Task details:
Repeat the listing below in full, keeping each word as given.

*** Opening of Available data ***

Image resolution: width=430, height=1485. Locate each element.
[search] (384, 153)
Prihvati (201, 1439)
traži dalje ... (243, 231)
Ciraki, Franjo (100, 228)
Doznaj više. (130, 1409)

*** Close of Available data ***

Task answer:
Image resolution: width=430, height=1485. Locate each element.
[search] (384, 153)
Prihvati (201, 1439)
traži dalje ... (243, 231)
Ciraki, Franjo (100, 228)
Doznaj više. (130, 1409)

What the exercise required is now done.